Neonates and Infants
As mentioned earlier, the evaluation of neonates with conjugated hyperbilirubinemia should focus on exclusion of disorders requiring immediate treatment, such as BA (see Figure 115-4). The evaluation for BA should take no more than 4 to 5 days. The newborn screen should be reviewed because it may help to exclude thyroid abnormalities, galactosemia, CF, and rare metabolic disorders. A catheterized urine culture should be obtained because UTIs can lead to cholestasis. In addition to a urine culture, a number of other urine tests should be obtained in the evaluation of a neonate with cholestasis, including urine succinylacetone (present in tyrosinemia), urine organic acids (abnormal in organic acidemias, peroxisomal diseases), and urine bile acids (bile acid synthetic defects).
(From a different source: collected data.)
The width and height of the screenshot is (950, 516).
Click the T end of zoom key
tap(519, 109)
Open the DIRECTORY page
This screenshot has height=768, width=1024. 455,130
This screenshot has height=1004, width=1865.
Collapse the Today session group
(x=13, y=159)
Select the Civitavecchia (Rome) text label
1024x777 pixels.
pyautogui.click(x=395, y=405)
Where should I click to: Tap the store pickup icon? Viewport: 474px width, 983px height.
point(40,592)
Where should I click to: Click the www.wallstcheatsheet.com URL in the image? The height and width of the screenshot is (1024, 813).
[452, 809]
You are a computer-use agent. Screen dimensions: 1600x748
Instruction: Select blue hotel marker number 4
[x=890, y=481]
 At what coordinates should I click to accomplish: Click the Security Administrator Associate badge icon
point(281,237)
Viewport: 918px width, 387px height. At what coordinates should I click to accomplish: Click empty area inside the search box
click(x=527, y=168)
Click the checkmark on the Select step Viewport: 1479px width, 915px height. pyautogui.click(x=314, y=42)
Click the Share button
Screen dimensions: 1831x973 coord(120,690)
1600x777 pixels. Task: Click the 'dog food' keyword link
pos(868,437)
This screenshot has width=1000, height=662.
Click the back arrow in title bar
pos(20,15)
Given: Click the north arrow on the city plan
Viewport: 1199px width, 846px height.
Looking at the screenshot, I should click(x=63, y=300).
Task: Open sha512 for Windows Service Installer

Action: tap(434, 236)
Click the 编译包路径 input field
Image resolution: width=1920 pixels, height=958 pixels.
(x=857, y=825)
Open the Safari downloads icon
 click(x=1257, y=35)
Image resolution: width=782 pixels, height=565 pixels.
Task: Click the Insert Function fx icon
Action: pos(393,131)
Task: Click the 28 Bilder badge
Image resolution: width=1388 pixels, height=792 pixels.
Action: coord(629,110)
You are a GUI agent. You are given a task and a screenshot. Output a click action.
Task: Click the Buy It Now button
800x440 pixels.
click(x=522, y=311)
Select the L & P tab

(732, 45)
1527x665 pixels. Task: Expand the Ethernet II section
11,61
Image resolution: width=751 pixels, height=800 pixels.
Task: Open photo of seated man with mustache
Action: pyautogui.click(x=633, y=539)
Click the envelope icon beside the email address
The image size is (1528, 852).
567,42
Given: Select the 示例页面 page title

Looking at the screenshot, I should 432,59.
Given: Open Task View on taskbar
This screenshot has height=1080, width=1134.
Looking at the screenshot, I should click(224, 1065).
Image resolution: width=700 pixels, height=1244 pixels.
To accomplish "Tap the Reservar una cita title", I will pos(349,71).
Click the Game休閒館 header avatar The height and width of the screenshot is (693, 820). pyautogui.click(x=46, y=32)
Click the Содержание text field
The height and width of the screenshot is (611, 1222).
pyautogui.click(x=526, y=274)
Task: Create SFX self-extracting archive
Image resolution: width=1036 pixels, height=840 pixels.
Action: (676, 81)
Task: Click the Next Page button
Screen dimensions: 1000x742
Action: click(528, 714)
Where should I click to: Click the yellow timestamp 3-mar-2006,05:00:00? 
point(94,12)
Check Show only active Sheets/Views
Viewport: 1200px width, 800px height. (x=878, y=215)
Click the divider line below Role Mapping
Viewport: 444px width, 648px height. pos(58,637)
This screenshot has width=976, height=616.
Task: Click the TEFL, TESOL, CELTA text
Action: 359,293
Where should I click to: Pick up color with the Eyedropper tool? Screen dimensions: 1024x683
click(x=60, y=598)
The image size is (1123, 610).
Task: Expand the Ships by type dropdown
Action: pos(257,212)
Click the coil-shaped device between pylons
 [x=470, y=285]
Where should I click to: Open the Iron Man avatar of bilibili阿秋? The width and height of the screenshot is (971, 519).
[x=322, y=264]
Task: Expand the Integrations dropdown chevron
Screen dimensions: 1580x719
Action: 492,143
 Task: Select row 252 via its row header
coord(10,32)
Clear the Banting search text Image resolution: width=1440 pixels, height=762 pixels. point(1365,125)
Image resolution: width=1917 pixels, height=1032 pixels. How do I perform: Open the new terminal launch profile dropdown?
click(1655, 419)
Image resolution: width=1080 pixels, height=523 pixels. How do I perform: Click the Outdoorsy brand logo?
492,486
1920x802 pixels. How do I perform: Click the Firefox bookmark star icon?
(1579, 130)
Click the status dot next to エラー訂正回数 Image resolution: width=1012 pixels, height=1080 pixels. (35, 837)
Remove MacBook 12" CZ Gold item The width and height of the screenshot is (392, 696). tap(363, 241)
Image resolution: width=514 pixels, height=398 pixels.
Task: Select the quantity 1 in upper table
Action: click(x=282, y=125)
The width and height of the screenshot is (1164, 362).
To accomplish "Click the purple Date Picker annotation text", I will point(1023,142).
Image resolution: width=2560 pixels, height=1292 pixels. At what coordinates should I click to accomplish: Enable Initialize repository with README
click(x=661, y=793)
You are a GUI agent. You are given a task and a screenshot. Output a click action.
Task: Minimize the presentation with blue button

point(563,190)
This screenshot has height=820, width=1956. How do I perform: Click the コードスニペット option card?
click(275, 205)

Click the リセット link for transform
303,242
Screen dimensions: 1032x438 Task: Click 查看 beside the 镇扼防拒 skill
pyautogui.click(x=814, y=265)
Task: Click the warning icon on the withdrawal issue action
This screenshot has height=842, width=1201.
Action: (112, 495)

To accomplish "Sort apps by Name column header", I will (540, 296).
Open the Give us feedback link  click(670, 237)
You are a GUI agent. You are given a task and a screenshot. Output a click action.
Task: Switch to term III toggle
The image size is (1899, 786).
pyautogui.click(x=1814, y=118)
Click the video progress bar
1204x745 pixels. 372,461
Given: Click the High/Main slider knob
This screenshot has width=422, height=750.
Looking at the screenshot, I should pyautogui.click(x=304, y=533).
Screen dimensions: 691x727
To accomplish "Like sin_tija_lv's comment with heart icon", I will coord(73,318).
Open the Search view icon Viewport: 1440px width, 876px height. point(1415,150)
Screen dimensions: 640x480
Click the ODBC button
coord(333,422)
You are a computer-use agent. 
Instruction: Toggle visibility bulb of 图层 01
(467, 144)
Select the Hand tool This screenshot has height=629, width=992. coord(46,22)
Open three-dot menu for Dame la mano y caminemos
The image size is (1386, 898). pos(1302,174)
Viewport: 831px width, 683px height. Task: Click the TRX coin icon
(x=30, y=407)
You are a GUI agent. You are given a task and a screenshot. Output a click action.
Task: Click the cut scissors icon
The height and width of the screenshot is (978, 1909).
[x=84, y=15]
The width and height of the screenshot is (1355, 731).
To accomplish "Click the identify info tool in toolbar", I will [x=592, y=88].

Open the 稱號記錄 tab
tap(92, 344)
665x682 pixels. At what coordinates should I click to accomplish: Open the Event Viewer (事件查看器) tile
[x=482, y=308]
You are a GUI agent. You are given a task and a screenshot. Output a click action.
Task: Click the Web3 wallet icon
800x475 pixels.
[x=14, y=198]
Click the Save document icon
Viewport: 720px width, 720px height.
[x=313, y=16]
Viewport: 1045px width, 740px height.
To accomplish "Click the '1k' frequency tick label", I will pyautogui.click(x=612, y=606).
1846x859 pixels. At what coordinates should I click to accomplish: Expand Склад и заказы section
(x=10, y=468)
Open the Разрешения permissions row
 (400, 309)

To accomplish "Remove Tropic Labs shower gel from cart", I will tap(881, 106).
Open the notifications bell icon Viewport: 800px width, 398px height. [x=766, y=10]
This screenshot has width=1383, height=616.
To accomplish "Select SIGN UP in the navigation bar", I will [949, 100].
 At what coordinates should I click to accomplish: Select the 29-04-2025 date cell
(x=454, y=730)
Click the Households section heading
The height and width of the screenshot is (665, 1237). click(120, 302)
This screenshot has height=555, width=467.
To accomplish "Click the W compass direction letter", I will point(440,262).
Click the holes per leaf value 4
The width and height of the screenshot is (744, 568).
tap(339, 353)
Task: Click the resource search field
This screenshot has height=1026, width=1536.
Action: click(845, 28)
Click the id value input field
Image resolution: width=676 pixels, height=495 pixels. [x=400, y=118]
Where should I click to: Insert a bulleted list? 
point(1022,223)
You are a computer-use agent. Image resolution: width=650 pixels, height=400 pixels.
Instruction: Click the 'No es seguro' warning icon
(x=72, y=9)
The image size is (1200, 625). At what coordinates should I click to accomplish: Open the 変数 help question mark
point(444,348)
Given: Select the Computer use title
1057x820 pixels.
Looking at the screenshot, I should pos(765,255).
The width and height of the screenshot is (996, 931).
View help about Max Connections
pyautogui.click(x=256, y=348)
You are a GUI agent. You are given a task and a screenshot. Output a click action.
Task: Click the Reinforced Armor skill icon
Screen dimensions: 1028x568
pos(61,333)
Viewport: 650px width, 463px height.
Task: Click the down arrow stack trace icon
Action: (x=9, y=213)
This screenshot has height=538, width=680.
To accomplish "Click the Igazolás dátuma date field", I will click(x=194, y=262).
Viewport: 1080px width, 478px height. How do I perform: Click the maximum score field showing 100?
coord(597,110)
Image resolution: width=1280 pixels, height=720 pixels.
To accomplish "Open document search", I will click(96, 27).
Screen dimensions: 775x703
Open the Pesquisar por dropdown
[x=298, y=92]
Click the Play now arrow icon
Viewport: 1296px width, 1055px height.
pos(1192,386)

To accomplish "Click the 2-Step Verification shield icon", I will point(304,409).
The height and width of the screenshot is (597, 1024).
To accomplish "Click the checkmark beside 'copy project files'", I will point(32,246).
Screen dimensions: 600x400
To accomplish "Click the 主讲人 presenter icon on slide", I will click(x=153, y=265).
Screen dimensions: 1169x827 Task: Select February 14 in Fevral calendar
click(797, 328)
An ophthalmologic examination by a pediatric ophthalmologist may reveal posterior embryotoxon, which is seen in Alagille’s syndrome. A sweat test should also be obtained if CF is not part of the state’s newborn screen.
Management
Many liver diseases are managed supportively and ultimately require liver transplantation. However, a number of hepatobiliary diseases may respond to specific therapies (Table 115-3).
Table 115-3 Examples of Specific Therapies for Liver Diseases
Disease | Therapy |
---|---|
Chronic hepatitis B | Lamivudine, IFN-α |
Chronic hepatitis C | Ribavirin, IFN-α |
Galactosemia | Elimination of dietary galactose |
Acetaminophen overdose | N-acetylcysteine |
Wilson’s disease | Chelation |
Autoimmune hepatitis | Corticosteroids, azathioprine, 6-MP |
Nonalcoholic fatty liver disease | Weight loss and control |
IFN, interferon; MP, mercaptopurine.
Some of the complications associated with cirrhosis or portal hypertension are gastrointestinal bleeding, ascites, and hypersplenism. An esophageal variceal bleed can occur secondary to portal hypertension (see Figure 115-2). After they are hemodynamically stable, these patients usually undergo endoscopic intervention, such as sclerotherapy or banding. Diuretics are commonly used in the management of ascites. Abdominal paracentesis may be diagnostic (if spontaneous bacterial peritonitis is suspected) and therapeutic. β-Blockers and portosystemic shunts are sometimes used in pediatric patients with portal hypertension.